• **TASK REQUIREMENTS**
Pick out every line of the records that contains the string "number" and copy each of those lines.

-*-

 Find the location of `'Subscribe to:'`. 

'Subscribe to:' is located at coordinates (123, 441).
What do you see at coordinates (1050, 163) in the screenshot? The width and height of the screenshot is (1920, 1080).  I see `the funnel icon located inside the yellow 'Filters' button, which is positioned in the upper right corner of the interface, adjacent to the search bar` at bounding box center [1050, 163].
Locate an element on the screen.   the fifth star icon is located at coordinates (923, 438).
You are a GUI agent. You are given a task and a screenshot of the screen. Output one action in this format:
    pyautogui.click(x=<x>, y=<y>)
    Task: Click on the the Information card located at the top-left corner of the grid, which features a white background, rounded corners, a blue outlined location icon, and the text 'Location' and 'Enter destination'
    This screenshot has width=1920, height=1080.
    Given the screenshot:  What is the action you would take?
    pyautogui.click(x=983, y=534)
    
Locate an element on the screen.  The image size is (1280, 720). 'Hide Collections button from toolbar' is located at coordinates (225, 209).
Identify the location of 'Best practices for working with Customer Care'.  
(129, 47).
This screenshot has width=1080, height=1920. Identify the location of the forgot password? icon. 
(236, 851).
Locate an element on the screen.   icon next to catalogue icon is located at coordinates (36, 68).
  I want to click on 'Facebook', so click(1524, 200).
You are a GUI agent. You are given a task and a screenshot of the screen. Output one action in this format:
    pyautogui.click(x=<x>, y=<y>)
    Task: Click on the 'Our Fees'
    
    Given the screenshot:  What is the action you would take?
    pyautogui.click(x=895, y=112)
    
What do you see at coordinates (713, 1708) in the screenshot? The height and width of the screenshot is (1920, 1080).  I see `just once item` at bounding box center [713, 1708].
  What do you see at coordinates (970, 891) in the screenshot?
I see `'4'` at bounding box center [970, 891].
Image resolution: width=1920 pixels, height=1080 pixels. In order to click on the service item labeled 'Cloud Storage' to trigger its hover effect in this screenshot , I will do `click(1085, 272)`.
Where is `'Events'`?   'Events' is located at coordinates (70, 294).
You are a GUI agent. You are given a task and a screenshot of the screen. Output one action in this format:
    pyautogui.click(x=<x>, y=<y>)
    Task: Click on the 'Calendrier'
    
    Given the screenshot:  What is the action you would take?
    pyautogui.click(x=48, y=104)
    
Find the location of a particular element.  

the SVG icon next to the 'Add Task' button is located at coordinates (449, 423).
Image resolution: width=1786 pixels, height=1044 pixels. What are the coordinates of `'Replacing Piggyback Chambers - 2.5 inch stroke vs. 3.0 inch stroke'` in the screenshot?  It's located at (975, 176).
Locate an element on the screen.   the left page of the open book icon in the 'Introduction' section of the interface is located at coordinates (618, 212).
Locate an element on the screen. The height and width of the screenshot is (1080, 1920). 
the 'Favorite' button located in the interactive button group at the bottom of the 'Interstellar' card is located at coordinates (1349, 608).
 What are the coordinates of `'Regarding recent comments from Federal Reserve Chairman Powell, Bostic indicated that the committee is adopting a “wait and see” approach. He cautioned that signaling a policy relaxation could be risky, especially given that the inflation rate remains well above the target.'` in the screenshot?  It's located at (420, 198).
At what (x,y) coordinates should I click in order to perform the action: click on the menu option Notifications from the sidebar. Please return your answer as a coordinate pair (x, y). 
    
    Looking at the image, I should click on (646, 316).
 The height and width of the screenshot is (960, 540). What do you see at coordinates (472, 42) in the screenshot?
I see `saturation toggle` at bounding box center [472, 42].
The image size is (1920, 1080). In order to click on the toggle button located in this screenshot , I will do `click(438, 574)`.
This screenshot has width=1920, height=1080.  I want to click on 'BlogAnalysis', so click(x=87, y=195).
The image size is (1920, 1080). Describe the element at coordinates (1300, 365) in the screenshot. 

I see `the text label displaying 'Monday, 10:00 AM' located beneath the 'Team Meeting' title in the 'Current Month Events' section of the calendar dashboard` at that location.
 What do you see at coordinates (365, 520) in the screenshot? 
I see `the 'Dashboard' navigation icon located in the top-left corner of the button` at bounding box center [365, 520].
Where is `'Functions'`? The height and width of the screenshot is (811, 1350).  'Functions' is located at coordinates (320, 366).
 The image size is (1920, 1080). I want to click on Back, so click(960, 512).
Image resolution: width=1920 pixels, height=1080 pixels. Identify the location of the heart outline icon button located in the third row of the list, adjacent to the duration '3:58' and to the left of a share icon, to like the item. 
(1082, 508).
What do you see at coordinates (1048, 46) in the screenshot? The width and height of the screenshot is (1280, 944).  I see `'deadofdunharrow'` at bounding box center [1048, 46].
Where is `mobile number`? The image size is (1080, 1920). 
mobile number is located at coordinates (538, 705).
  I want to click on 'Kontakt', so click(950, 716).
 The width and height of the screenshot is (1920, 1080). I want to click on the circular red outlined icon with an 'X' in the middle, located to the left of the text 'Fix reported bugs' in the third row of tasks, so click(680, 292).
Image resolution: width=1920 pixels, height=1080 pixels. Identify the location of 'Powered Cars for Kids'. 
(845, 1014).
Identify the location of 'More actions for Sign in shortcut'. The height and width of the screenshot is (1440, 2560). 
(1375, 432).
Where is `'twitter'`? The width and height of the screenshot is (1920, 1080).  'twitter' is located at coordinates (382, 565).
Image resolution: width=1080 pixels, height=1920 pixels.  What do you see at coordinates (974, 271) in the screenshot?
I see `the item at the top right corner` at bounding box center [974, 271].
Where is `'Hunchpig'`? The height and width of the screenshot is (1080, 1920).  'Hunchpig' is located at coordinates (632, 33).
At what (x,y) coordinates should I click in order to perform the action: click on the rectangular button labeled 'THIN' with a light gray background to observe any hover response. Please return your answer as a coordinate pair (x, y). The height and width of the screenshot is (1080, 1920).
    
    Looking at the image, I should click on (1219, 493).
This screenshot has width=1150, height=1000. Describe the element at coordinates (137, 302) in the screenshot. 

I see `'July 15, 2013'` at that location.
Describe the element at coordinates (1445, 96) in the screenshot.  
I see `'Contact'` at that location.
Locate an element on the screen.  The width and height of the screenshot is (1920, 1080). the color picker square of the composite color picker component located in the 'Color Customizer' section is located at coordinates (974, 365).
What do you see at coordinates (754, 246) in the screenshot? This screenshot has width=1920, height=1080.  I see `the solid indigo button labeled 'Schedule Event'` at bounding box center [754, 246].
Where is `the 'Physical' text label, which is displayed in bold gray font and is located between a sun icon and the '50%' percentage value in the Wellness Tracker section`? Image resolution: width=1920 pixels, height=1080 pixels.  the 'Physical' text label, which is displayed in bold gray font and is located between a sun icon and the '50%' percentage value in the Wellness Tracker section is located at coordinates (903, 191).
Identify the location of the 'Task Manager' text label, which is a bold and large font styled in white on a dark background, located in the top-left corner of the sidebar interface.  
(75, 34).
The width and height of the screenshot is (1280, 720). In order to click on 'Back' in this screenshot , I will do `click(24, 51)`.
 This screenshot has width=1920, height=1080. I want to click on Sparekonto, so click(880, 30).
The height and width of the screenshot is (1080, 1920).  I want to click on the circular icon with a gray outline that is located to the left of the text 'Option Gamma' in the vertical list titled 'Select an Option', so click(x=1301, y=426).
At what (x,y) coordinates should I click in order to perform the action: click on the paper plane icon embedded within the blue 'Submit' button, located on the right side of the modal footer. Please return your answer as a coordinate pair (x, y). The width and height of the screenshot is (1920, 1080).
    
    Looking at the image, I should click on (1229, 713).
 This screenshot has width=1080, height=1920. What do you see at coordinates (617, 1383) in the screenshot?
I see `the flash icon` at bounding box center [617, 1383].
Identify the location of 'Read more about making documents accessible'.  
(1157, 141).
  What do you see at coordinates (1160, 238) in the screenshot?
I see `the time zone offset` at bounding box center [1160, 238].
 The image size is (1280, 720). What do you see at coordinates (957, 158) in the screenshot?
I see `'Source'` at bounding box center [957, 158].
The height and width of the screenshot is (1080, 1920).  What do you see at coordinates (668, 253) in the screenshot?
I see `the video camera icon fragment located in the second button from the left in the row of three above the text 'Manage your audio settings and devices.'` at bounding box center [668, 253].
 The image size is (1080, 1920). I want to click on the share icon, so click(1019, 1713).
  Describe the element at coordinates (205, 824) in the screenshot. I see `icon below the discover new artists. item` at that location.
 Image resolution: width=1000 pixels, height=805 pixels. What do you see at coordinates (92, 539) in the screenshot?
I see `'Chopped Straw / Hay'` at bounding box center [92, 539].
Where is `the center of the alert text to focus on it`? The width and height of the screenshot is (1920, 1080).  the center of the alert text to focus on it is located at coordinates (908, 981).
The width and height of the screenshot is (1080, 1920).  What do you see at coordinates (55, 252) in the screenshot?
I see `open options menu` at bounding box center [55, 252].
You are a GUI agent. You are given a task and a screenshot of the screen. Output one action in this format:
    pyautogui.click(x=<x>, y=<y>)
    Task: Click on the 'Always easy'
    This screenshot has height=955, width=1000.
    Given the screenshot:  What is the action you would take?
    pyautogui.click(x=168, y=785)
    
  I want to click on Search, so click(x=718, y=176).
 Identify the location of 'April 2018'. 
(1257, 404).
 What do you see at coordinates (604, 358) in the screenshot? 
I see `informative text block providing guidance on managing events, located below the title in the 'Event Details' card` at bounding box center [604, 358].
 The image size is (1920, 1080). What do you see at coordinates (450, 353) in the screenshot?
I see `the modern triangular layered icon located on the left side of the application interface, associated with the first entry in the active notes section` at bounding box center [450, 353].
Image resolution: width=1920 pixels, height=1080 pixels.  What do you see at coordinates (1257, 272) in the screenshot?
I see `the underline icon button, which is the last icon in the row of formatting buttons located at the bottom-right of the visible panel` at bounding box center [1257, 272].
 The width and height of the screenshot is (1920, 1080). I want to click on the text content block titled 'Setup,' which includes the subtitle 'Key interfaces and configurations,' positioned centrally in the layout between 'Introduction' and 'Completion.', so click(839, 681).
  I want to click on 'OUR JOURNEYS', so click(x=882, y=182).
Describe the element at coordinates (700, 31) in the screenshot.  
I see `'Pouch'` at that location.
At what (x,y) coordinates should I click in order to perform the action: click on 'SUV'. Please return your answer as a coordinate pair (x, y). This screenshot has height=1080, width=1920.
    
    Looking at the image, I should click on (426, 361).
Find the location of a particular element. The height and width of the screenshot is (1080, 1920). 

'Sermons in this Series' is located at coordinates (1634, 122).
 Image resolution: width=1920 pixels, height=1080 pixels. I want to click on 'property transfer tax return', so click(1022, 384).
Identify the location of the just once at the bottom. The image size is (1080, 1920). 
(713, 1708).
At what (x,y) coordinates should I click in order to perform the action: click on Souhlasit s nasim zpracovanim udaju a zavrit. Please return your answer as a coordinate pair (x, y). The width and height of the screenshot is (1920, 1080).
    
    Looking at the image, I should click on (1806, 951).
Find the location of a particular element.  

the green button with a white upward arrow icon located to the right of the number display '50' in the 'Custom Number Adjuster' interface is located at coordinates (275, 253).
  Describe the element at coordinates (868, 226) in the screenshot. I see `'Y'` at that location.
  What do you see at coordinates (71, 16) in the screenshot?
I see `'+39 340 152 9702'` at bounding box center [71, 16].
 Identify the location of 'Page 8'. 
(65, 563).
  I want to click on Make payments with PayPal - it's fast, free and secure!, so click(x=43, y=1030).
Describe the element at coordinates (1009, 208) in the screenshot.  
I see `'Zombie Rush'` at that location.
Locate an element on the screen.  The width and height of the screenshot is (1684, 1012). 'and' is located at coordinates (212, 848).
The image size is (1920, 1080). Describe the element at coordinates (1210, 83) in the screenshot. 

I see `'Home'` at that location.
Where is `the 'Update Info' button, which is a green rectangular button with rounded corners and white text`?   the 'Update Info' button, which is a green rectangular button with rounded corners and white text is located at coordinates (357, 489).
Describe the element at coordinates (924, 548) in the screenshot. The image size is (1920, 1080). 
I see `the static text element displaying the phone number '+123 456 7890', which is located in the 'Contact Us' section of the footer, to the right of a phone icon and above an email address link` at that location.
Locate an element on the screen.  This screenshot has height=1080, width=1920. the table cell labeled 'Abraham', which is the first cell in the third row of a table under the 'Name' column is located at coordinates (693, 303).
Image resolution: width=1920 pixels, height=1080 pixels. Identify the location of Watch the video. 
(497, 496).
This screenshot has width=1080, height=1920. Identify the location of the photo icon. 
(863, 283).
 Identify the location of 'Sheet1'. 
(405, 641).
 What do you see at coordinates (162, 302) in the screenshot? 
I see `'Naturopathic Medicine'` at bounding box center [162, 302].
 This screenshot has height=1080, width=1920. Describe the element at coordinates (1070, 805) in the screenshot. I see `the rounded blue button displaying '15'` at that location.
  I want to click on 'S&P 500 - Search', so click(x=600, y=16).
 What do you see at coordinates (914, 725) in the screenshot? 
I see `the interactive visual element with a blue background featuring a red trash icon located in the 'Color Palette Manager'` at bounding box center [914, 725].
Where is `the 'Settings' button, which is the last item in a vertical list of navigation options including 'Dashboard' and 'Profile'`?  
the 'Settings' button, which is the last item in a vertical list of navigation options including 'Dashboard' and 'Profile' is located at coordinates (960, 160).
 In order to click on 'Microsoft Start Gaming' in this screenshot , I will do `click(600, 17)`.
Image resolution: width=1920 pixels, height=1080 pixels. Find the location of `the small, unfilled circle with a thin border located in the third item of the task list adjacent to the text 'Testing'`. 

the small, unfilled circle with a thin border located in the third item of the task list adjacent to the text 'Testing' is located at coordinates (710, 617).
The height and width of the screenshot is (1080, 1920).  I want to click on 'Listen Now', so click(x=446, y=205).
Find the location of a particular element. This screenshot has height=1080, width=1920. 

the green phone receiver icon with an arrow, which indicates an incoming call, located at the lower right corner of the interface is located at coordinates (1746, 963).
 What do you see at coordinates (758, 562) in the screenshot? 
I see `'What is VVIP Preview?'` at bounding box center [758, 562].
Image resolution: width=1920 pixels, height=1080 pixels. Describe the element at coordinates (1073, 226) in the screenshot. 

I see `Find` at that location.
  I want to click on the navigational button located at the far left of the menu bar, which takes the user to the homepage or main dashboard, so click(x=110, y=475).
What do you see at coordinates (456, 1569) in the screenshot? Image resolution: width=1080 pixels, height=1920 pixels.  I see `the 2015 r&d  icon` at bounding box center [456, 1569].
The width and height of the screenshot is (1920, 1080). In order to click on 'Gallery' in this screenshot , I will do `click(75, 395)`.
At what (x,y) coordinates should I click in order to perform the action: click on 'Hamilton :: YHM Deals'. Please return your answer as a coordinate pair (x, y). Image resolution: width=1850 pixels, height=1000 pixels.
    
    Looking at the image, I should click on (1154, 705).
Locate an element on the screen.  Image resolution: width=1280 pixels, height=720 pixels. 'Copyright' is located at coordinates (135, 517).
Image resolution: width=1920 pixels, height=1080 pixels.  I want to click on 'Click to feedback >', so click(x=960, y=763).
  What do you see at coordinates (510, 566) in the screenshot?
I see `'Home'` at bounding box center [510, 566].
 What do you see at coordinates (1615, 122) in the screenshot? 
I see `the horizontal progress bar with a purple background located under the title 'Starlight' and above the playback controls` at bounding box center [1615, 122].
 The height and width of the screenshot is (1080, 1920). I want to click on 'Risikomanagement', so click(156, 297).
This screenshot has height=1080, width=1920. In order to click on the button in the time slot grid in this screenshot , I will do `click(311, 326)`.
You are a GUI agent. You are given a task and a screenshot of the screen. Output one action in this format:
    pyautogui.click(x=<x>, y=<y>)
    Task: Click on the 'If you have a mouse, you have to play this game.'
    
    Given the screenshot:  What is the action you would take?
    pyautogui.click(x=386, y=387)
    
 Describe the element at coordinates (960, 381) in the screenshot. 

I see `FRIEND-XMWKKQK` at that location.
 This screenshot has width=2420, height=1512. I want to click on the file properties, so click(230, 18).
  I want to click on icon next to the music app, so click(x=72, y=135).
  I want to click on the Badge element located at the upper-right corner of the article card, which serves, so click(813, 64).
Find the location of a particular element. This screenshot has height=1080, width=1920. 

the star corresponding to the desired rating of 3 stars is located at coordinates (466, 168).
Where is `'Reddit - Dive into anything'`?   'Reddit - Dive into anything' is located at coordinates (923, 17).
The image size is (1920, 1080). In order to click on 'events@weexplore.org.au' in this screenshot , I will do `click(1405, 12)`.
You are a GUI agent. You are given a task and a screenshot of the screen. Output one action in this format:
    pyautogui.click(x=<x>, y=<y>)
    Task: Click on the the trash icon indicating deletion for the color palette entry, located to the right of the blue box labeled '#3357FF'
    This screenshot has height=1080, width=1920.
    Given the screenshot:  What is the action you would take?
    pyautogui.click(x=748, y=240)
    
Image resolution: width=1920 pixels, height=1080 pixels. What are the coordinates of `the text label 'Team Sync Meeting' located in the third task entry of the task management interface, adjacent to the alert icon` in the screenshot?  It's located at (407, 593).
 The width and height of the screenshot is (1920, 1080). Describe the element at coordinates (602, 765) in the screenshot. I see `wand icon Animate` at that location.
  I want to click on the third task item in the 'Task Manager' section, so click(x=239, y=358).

-*-

• **EXERCISE SOLUTION**
Where is `mobile number`? The image size is (1080, 1920). 
mobile number is located at coordinates (538, 705).
the green button with a white upward arrow icon located to the right of the number display '50' in the 'Custom Number Adjuster' interface is located at coordinates (275, 253).
I see `the static text element displaying the phone number '+123 456 7890', which is located in the 'Contact Us' section of the footer, to the right of a phone icon and above an email address link` at that location.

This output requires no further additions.